Boyd, who's currently on a 20-city tour, often pencils thoughts on legal pads, Post-It notes or whatever's handy, recording what often becomes a character's voice in her books.
"When there's something on my mind, I write a page or a paragraph and get it out of my head."
The "sister circle" grew out of an anthology of Northwest female artists, who met at a reading and still largely meet today - no topic taboo - just like the mystical one in Boyd's books.
"A lot of what I write are things I need for myself," said Boyd, whose first book was published five years ago. " `In the Company of Sisters' came out of my issues, my struggle to obtain healthy self-esteem. The same with `Embracing the Fire.' It came out of my struggle with relationships."
Her latest book explores the delights and pitfalls of intimate relationships. Written in a breezy, conversational style, in sister-to-sister sass, Boyd, through the pages of her book, lets readers join in a "circle" of candor.
"I wanted to talk with my sisters," Boyd said, "not at them."
In the early 1860s, when Washington was a fledgling territory, William Grose moved to Seattle and opened a lunch counter and saloon on First Avenue. With his profits from a stint in the U.S. Navy, gold panning and other work, he lived his dream here for a while, the American dream. Another entrepreneur, Rebecca Howard, owned the Pacific Hotel in Olympia, where she once hosted President Rutherford B. Hayes. When she died in 1881, newspapers as far away as Walla Walla noted her death, since the lodge where many legislators stayed was closing.
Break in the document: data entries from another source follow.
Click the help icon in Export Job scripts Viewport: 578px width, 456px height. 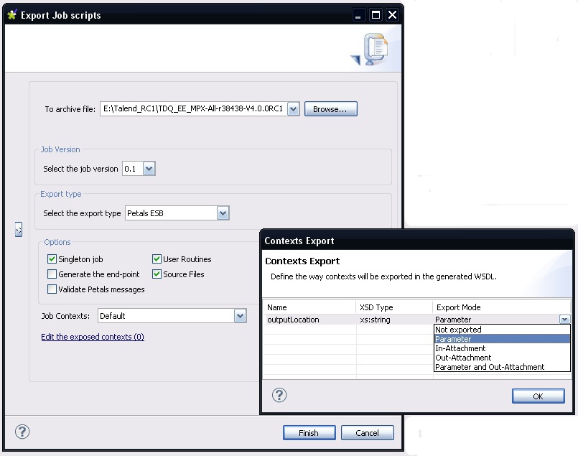[22, 432]
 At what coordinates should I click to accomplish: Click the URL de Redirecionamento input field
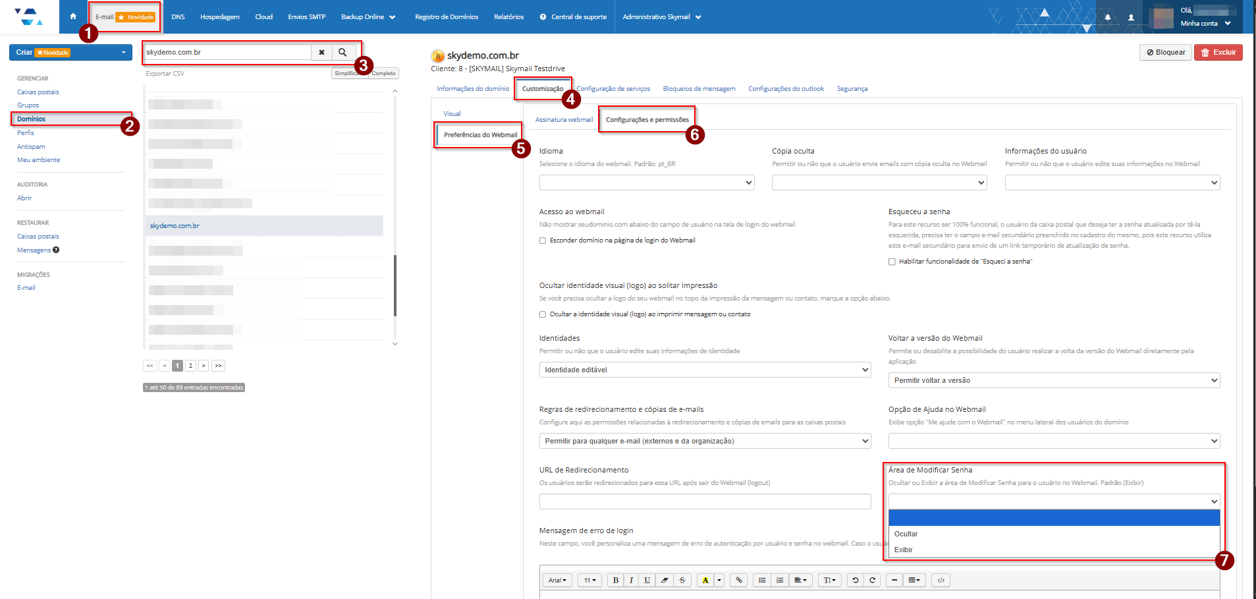[704, 501]
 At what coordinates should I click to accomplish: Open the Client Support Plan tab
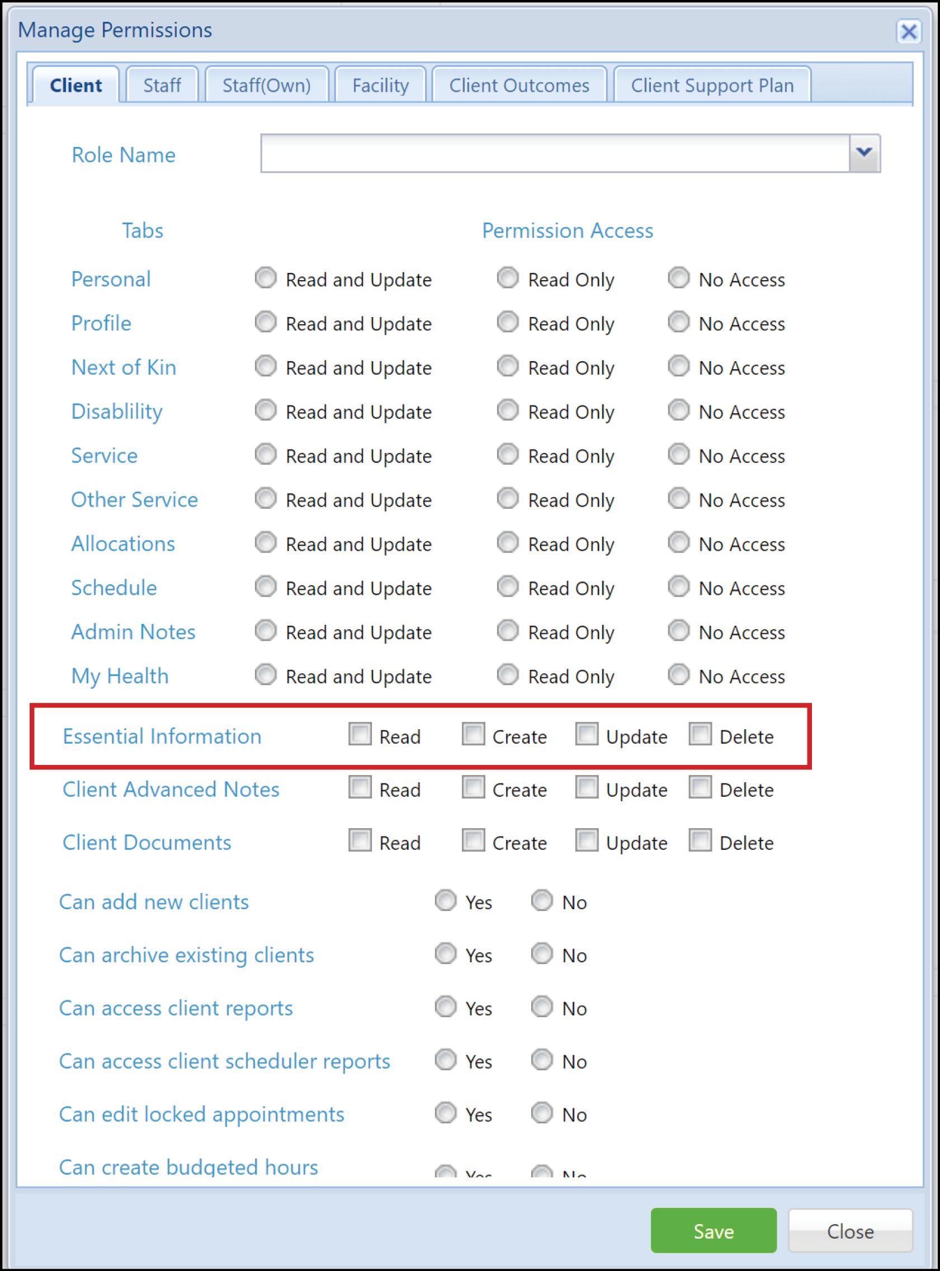(712, 85)
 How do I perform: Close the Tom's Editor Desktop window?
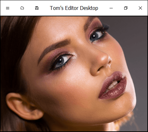click(140, 8)
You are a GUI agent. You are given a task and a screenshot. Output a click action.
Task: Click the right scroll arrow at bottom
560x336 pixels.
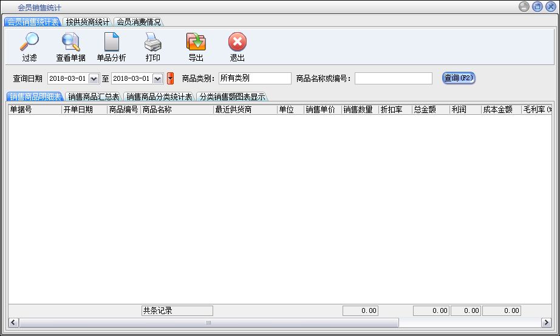[546, 323]
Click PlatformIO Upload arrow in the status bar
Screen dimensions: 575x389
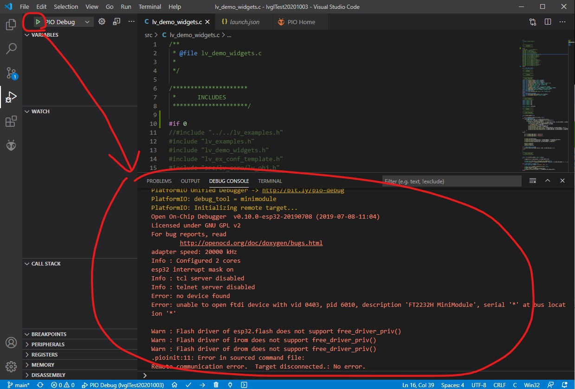pyautogui.click(x=202, y=385)
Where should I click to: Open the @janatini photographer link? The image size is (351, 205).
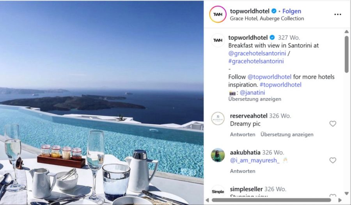pyautogui.click(x=252, y=93)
If Esther Mumford, an author of several books on local African-American history, had not recorded the lives of early black settlers, the exceptional and the ordinary, those names may have been forgotten. But she couldn't let that happen - the joy of storytelling wouldn't let her.
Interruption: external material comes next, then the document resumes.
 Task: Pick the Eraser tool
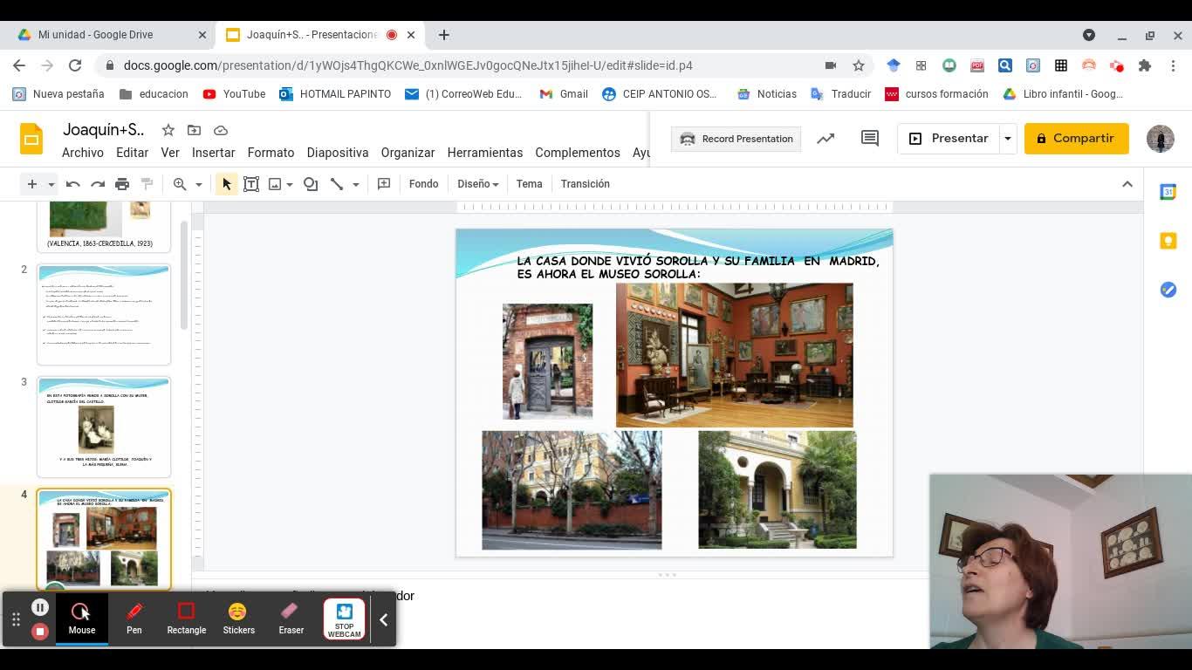(291, 619)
"I wanted to give voice to people, who had been excluded from the historical record," said Mumford, who runs her own press called Anase, named after an African tale of a spider bringing knowledge down from heaven.
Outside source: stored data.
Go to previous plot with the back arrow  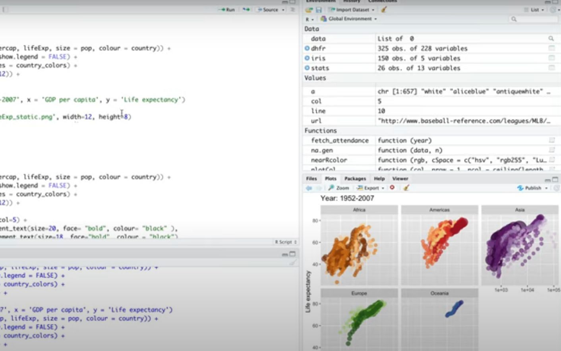(310, 188)
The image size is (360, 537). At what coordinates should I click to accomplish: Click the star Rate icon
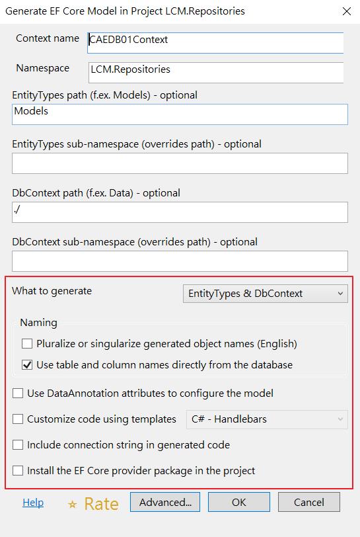point(72,504)
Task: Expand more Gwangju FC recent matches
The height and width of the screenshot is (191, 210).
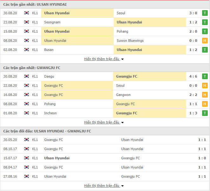Action: [x=104, y=122]
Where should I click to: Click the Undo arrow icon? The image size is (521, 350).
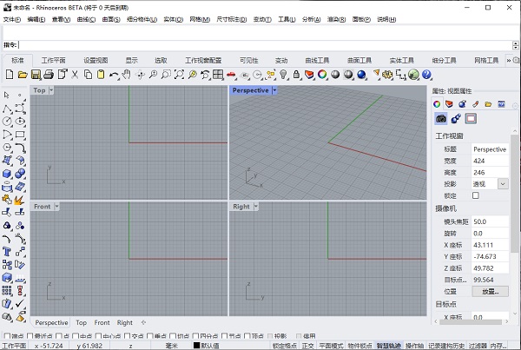tap(113, 75)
Born in Louisiana, Mumford grew up listening to her grandmother's stories of the Civil War. She later joined relatives in Seattle, where she refined her interest in history and graduated from the University of Washington in 1963.
By the mid-1970s, while working on a state project, she was recording oral histories of early residents. That led her to write books, such as "Seattle's Black Victorians: From 1852 to 1901" (Anase Press, $7.95), and "Calabash: A Guide To the History, Culture and Art of African Americans In Seattle and King County" (Anase Press, $9.95).
"I think we're all enriched knowing these things about history," Mumford said. "I see what I think are a lot of kids looking lost because they don't know where they came from. Maybe what I do will help."
Charlotte Watson Sherman
Since grade school, Charlotte Watson Sherman has loved to read. But she kept her love of writing to herself. "I thought I couldn't be a writer because I wasn't from Harlem," she recalled thinking. "Whoever had heard of a black writer from Seattle?"
With time, she learned otherwise, and by 1984, one of her poems was published in an anthology of black female artists (including Julia A. Boyd) that became a "sister circle" of support. There were women who looked like her, who shared her love of language and who inspired her. One day, author Colleen J. McElroy told the women: "If you don't have this burning desire to write, then we should give it up because writing was a difficult task," Watson Sherman recalled, pushing her harder to succeed.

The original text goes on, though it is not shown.